The argument being that they are “used property” and anything pre-owned, especially with goods that depreciate, has to have a going price to match.

I have never come across such ignorant chauvinists!
Having given birth more than once, does that make the person less human, especially considering that it is these same men you lied to the poor women? The discussion thickened as one brought up the issue of an educated girl. “How much should we be charged for the learned girls who have Degrees, PHD’s, and Doctorates?”

Looking at them, I doubted very much if any learned girl they had ticked off would look twice at any of them.

But they hammered away, wondering if the groom should reimburse the girl’s parents for her education, after all the parents were educating their own?
Not only that, chimed in the other, most of these girls are sponsored by some NGOs not by their parents.

The other one, appearing satisfied with the previous remark added his bit by saying that educated women are not the marriage type for “they have hardened characters”.

These characters were annoyed by another problem and that was the correct value that should be attached to girls by the parents.

They seemed not sure if bride price should be a form of profit-making, compensation or a token of appreciation and the cementing of a family’s relationship with another. They charged that daughters are being “commercialized”.

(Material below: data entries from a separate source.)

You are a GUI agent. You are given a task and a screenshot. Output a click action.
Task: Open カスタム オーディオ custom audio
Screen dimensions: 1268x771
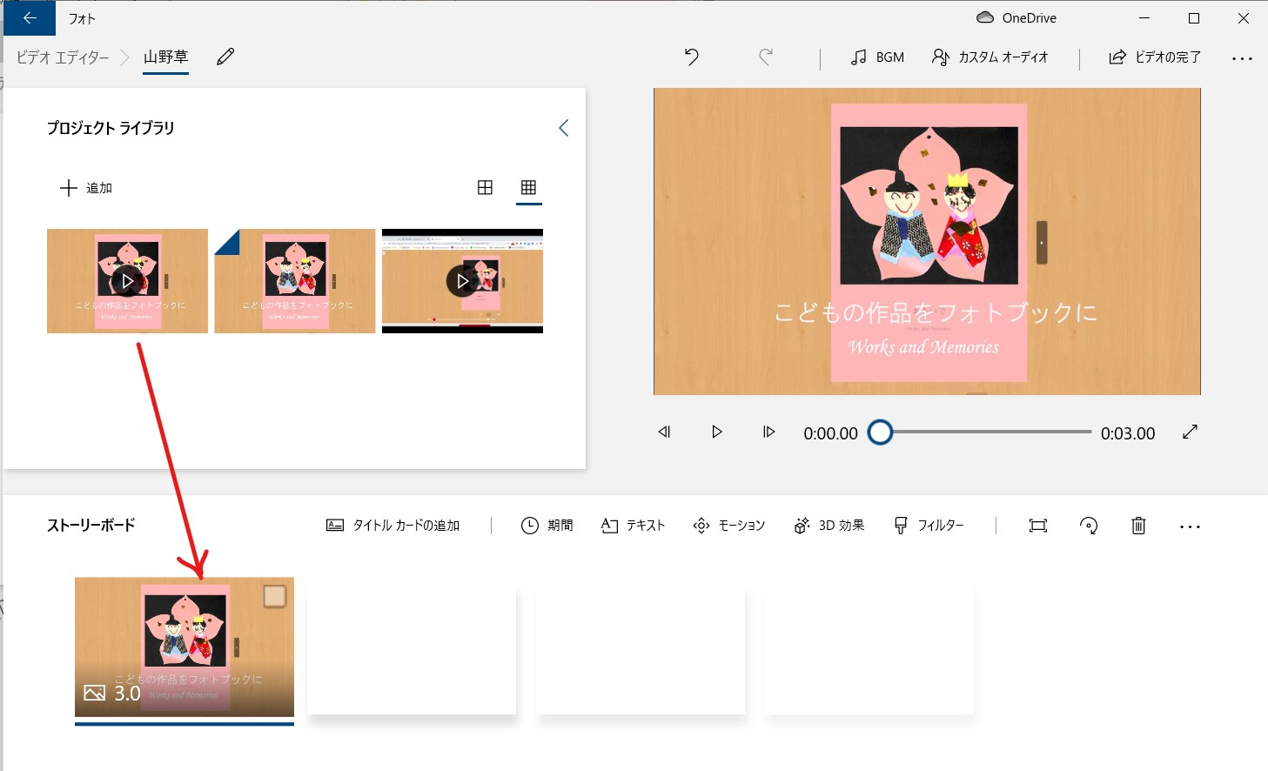pos(990,57)
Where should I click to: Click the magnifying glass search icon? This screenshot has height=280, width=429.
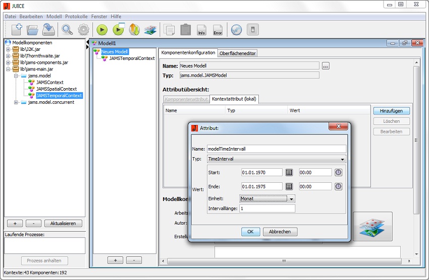(67, 30)
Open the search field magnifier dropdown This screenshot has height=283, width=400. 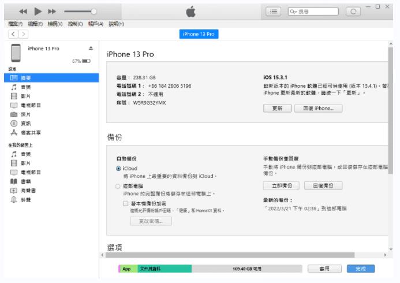pyautogui.click(x=294, y=12)
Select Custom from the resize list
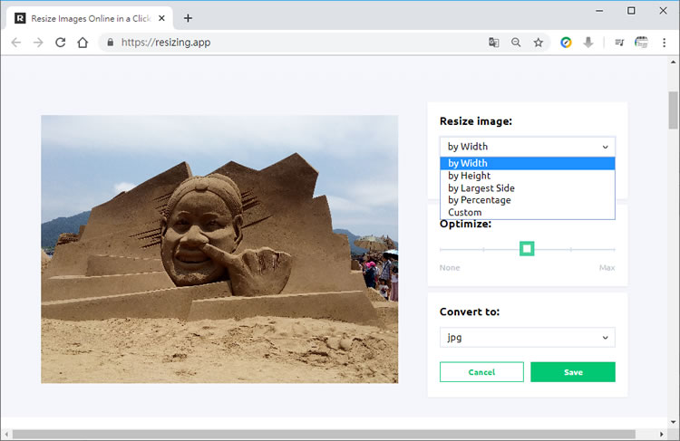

They wondered what happened to the notion of the bride price being simply a token, where it is just but a symbol of appreciating and thanking the other family for bearing and rearing the lovely woman whom they are marrying off. They agreed that men should continue with cohabitation, as long as the bride price continues to be unreasonable as it is now.

“If the situation remains unchanged, I will be a bachelor forever,” promised one of them.